» **Written tasks**:
1. Can you restate the paragraph in the San Francisco crime notebook that begins "From the profiling results" as a short bulleted list that keeps its main facts?
2. Could you echo the San Francisco crime notebook, starting at "print sfc_train.printSchema()" and ending at "metrics (e.g. AUC)."?

» **Provided passage**:
━━━━━━━━

Go here for the details on the Kaggle competition
Data profiling contained in a separate notebook ("SanFranCrime.ipynb")
In [1]:
sc
Out[1]:
In [7]:
sc.setLogLevel('INFO')
In [6]:
parqFileName = '/Users/bill.walrond/Documents/dsprj/data/SanFranCrime/train.pqt'
sfc_train = sqlContext.read.parquet(parqFileName)
print sfc_train.count()
print sfc_train.printSchema()
# sfc_train = sfc_train.cache()
In [7]:
from pyspark.ml import Pipeline
from pyspark.ml.classification import GBTClassifier
from pyspark.ml.feature import StringIndexer, VectorIndexer
from pyspark.ml.evaluation import MulticlassClassificationEvaluator
import numpy as np
From the profiling results, the most frequent category of crime by far is "LARCENY/THEFT". We can set our baseline prediction to assume every crime is LARCENY/THEFT regardless of the actual category or any of the other attributes. Then, evaluate how accurate our baseline preditions are. Later, we will compare how much better/worse the machine learning methods are compared to this baseline.
For now, we're going to start with Precision-Recall for our evaluation framework. Later, we may consider additional evaluation metrics (e.g. AUC).
In [8]:
# Index labels, adding metadata to the label column.
# Fit on whole dataset to include all labels in index.
labelIndexer = StringIndexer(inputCol="Category", outputCol="indexedLabel").fit(sfc_train)
sfc_train_t = labelIndexer.transform(sfc_train)
# sfc_train_t = sfc_train_t.cache()
# baseline_preds = sfc_train_t.selectExpr('indexedLabel as prediction', 'double(0) as label')
baseline_preds = sfc_train_t.selectExpr('indexedLabel as label', 'double(0) as prediction')
baseline_preds = baseline_preds.cache()
evaluator = MulticlassClassificationEvaluator(predictionCol='prediction')
evaluator.evaluate(baseline_preds)
print 'Precision: {:08.6f}'.format(evaluator.evaluate(baseline_preds, {evaluator.metricName: 'precision'}))
print 'Recall: {:08.6f}'.format(evaluator.evaluate(baseline_preds, {evaluator.metricName: 'recall'}))
This is the multi-class version of the metric. Each observation is in one class and for each observation, you submit a predicted probability for each class. The metric is negative the log likelihood of the model that says each test observation is chosen independently from a distribution that places the submitted probability mass on the corresponding class, for each observation.
$$log loss = -\frac{1}{N}\sum_{i=1}^N\sum_{j=1}^My_{i,j}\log(p_{i,j})$$where N is the number of observations, M is the number of class labels, $log$ is the natural logarithm, $y_{i,j}$ is 1 if observation $i$ is in class $j$ and 0 otherwise, and $p_{i,j}$ is the predicted probability that observation $i$ is in class $j$.

━━━━━━━━

» **Data excerpt**:
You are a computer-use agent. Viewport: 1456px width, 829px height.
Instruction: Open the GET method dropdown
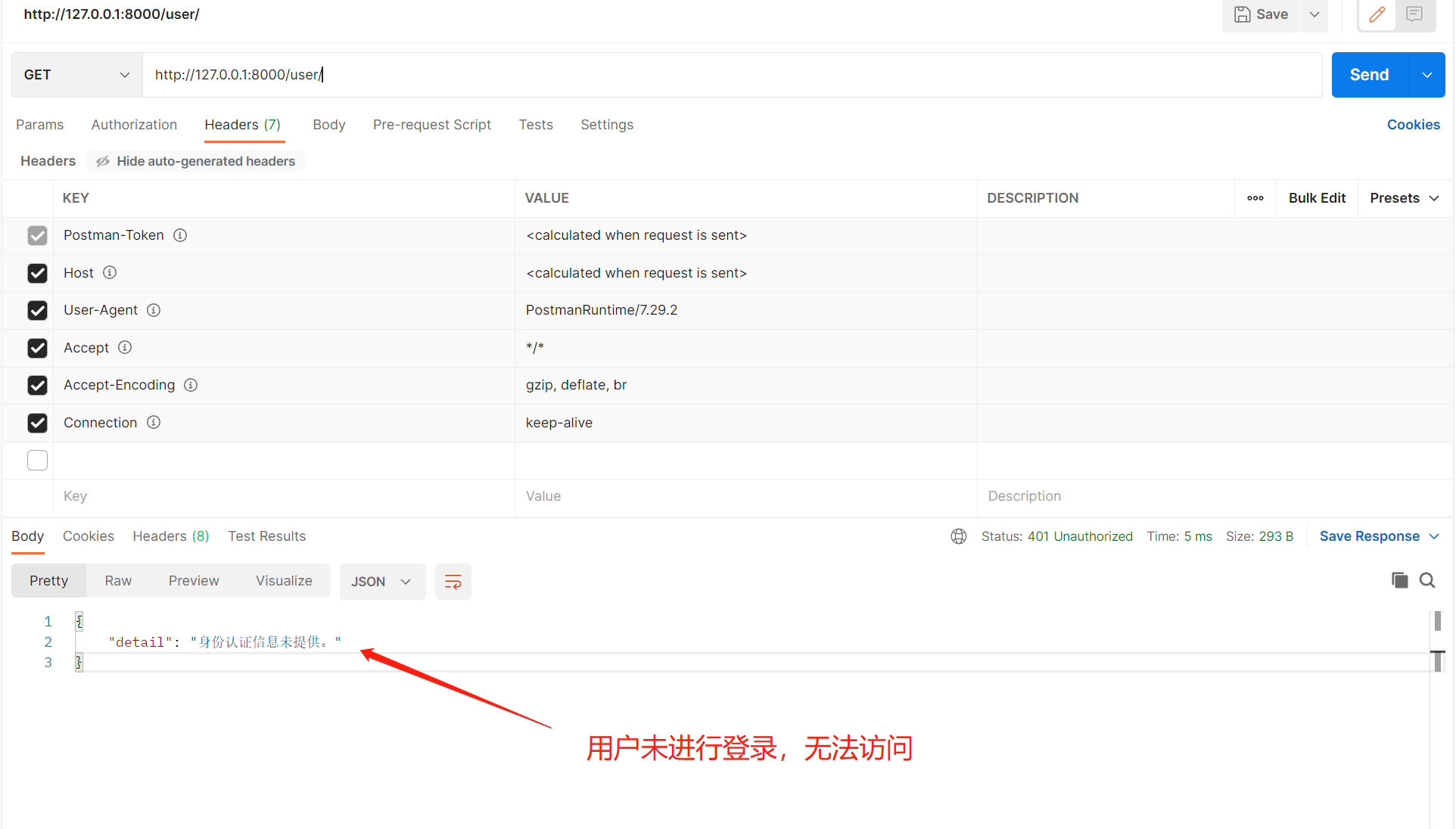pos(76,75)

━━━━━━━━

» **Solution set**:
1.
- Profiling shows "LARCENY/THEFT" is by far the most frequent crime category.
- The baseline prediction assumes every crime is LARCENY/THEFT, ignoring the actual category and all other attributes.
- The accuracy of these baseline predictions is then evaluated.
- Machine learning methods will later be compared against this baseline to see how much better or worse they perform.

2.
print sfc_train.printSchema()
# sfc_train = sfc_train.cache()
In [7]:
from pyspark.ml import Pipeline
from pyspark.ml.classification import GBTClassifier
from pyspark.ml.feature import StringIndexer, VectorIndexer
from pyspark.ml.evaluation import MulticlassClassificationEvaluator
import numpy as np
From the profiling results, the most frequent category of crime by far is "LARCENY/THEFT". We can set our baseline prediction to assume every crime is LARCENY/THEFT regardless of the actual category or any of the other attributes. Then, evaluate how accurate our baseline preditions are. Later, we will compare how much better/worse the machine learning methods are compared to this baseline.
For now, we're going to start with Precision-Recall for our evaluation framework. Later, we may consider additional evaluation metrics (e.g. AUC).